While searching for different proofs of Hardy integral inequality, I saw a proof that used Homogeneity of norm and a kernel function. The first line of the proof says:
Let $$F(x)=\frac{1}{x}\int_{0}^{x}{f(t)dt}= \int_{0}^{1}{f(tx)dt}.$$
The function $F(x)$ is the Hardy mean operator. I am unable to follow the equality of the two integrals above which is mentioned here in Proof 2 of the following paper https://kkms.org/index.php/kjm/article/download/289/204
Help: If anyone can please help me understand it, I will be very grateful.
Let $g(t) = tx$ for a fixed $x$ and note that $g’(t) = x$, which is constant w.r.t. $t$. Then read the equality from the right to the left and use a change of variables to deduce that $$\begin{align} \int_0^1 f(tx) dt &= \int_0^1 f(g(t)) dt \\ &= \int_0^1 f(g(t)) \frac{g’(t)}{g’(t)} dt \\ &= \frac 1x \int_0^1 f(g(t)) g’(t) dt \\&= \frac 1x \int_{g(0)}^{g(1)} f(t) dt \\ &= \frac 1x \int_0^x f(t) dt \end{align}$$
as desired.

[WHAT YOU NEED TO DO]:
[A] In the forum thread, what is the function $F(x)$ called?
[B] Reproduce the part of the forum thread that begins at "Let $g(t) = tx$" and stops after "as desired.", substituting "substitution" for "change of variables".
Nothing in the listing is needed here.

[PROVIDED RECORDS]:

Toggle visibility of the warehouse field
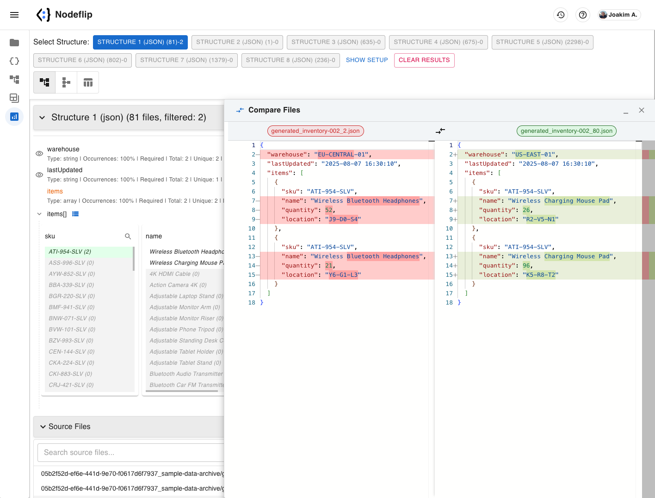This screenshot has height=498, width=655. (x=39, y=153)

...

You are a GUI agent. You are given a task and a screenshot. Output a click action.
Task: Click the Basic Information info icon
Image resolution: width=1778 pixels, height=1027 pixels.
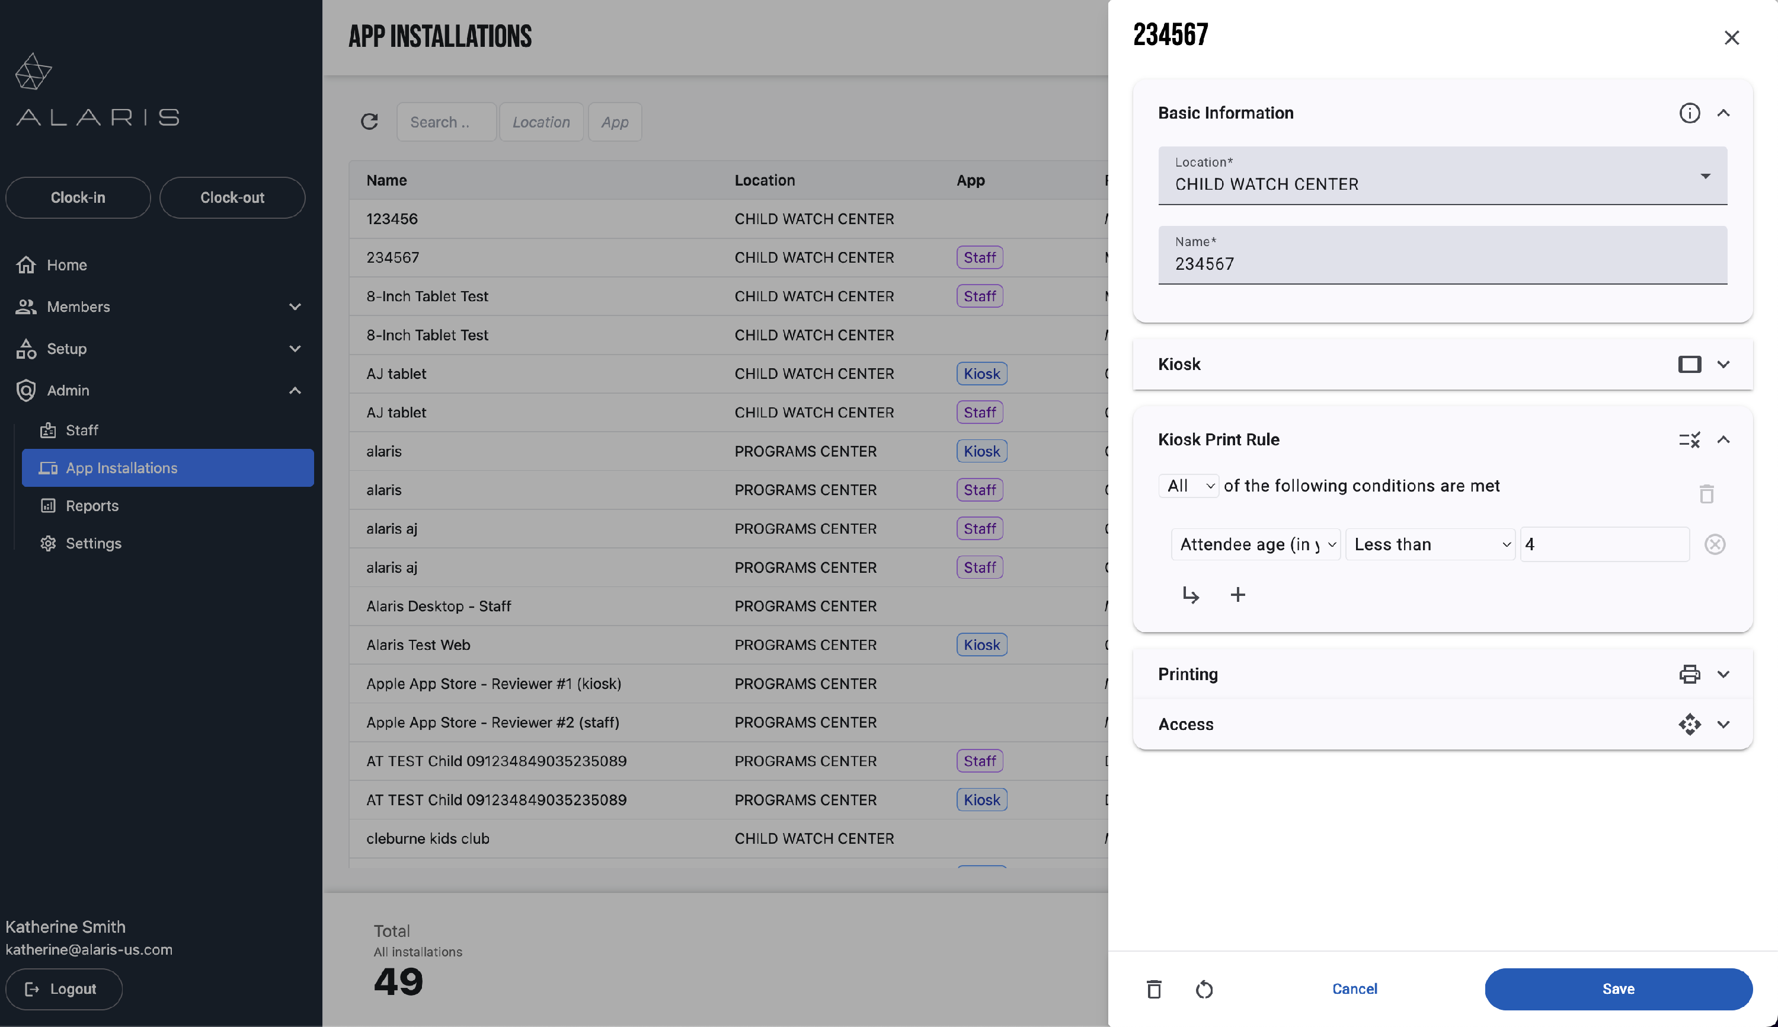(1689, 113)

[ANSWERS PROVIDED]:
[A] The Hardy mean operator.

[B]
Let $g(t) = tx$ for a fixed $x$ and note that $g’(t) = x$, which is constant w.r.t. $t$. Then read the equality from the right to the left and use a substitution to deduce that $$\begin{align} \int_0^1 f(tx) dt &= \int_0^1 f(g(t)) dt \\ &= \int_0^1 f(g(t)) \frac{g’(t)}{g’(t)} dt \\ &= \frac 1x \int_0^1 f(g(t)) g’(t) dt \\&= \frac 1x \int_{g(0)}^{g(1)} f(t) dt \\ &= \frac 1x \int_0^x f(t) dt \end{align}$$
as desired.